Text block:
=-=-=

All the Useless Things Are Mine Cover

This is a book of seventeen-word sentences, of aphorisms and otherisms. The aphorisms are in the tradition of Porchia, Blake, The Tao Te Ching, and Wittgenstein. The otherisms find their ancestors in Gertrude Stein, cabaret, Hejinian, haiku, and noir pulp fiction. Arranged thematically to respond to various themes—politics, love and sex, parenthood, the afterlife, etc.—both what’s lofty and lowly are represented in these wildly imaginative and strangely intimate “seventeens.”

At times pithy, poetic, surreal or profane, each line is a concise world of wonder. Here is a collection of seventeen-word landscapes, snapshots and found bits of lint, learning and linden leaves that can be nibbled on, a few at a time, or binged in quick succession.

All the Useless Things Are Mine is illustrated with seventeen etchings and drawings by Douglas Miller, and includes an afterword by Elizabeth Cooperman.

Singer/songwriter Ivory Smith has composed an album based on the book.

Notices

“Lyrical, discerning, amusing; overflowing with Eros, blue skies and happy bees—all vibrating at high, poetic frequency.”

—Alex Stein, editor of Short Circuits: Aphorisms, Fragments and Literary Anomalies

“Though I despise and distrust pablumic book blurbs, these are so marvelous I wish I wrote them.”

Richard Kostelanetz, author of Deeper, Further & Beyond: More Critical Critical Essays

“Elegant and profound, whimsical to the point of daffy, a minesweeper of the mind’s oyster pearl harbor.”

Doug Nufer, author of Metamorphosis

“Bizarreries, poems seen in a flash of lightning, wisecracks, outbreaks of pure wonder—all shorter than this blurb.”

—James Richardson, author of Vectors: Aphorisms and Ten-second Essays

“Sing, Muse! News, please: What’s Prime, but not Amazon? What’s aptly dizzily heptadecimal, but not Japanese? These.”

—Richard Kenney, author of Terminator

“Reader, prepare yourself for maximal minimalism—call it haiku plus—in these seventeen-word observations laced with humor.”

—Amaranth Borsuk, author of The Book

“Pessoan poetics and absurd humour permeate this collection of bucolic, melancholic blips of concision, precision, and elision.”

M.J. Nicholls, author of Scotland Before the Bomb

“No matter which of the seventeens most appeal to you—the magisterial or the witty—you will likely find yourself affected by this book: you’ll start to see the world as a series of potential seventeens, just waiting to be written. When you leave your quarantine for the world outside, your eyes will scan around, trying to find pieces you can frame within seventeen words. It’s a constraint that is at once a manageable size but also capable of inspiring revelatory moments.”

—Paul Constant in The Seattle Review of Books

“Although [humor] is present throughout the book, the underlying sensibility is meditative. The lasting impression of All the Useless Things is less one of jokiness than of tenderness: for nature, for creation, for language itself…. Walton sounds a note of modesty and throughout the book, the authority he questions is often his own…. There are no pretensions here for uplift, or for Whitmanian bluster, but reading it was, for me, a boost, a reminder of possibilities. This is highly original work by an active, restless mind, aware of the pressures of time.”

=-=-=

Instruction:
In the book description, give the passage between "At times pithy, poetic, surreal" and "on the book.", inclusive, substituting "paintings" for "etchings".

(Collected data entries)
=-=-=

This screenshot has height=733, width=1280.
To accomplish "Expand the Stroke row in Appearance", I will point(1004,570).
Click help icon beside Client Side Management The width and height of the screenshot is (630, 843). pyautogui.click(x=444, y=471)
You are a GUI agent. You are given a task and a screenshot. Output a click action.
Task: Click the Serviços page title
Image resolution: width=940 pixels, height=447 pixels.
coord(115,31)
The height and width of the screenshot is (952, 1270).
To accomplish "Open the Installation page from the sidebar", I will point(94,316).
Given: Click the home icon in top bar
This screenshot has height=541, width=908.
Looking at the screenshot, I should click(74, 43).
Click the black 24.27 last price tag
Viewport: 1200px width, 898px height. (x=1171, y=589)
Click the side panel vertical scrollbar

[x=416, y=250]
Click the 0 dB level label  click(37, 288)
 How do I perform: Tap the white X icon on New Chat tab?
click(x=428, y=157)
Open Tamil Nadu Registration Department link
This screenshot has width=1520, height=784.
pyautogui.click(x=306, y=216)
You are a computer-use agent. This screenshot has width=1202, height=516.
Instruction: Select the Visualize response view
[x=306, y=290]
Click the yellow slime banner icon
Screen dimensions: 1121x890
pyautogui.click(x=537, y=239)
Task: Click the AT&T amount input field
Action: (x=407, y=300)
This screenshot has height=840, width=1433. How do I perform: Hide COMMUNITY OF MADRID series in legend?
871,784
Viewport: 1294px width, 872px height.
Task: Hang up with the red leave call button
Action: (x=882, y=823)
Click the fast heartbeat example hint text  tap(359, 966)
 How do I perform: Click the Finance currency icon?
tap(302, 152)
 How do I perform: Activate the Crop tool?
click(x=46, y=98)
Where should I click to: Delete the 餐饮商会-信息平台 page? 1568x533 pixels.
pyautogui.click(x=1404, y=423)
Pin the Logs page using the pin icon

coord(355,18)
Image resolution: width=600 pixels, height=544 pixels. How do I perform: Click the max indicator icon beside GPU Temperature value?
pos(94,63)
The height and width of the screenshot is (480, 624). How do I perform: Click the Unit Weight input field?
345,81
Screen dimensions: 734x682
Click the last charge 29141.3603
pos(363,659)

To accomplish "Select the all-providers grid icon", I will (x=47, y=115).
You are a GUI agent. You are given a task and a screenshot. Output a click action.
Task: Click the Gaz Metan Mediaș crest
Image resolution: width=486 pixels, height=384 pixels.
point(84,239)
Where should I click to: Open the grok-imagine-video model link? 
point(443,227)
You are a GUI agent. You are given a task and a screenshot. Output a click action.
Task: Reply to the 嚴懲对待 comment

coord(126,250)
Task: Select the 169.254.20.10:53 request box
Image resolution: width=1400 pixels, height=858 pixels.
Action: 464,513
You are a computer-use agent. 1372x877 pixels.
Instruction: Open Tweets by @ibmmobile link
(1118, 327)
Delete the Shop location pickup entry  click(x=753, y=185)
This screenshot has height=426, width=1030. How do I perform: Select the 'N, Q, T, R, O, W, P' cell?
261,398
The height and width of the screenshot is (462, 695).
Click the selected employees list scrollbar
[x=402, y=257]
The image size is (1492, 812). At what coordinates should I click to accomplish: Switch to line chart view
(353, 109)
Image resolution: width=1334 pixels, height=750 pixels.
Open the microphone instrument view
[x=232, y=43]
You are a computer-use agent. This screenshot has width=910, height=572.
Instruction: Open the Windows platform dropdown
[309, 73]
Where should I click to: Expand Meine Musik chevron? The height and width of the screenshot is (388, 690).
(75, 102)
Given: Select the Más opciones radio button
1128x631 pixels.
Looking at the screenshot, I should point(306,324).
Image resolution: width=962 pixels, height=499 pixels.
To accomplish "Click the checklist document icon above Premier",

=-=-=

Task result:
At times pithy, poetic, surreal or profane, each line is a concise world of wonder. Here is a collection of seventeen-word landscapes, snapshots and found bits of lint, learning and linden leaves that can be nibbled on, a few at a time, or binged in quick succession.

All the Useless Things Are Mine is illustrated with seventeen paintings and drawings by Douglas Miller, and includes an afterword by Elizabeth Cooperman.

Singer/songwriter Ivory Smith has composed an album based on the book.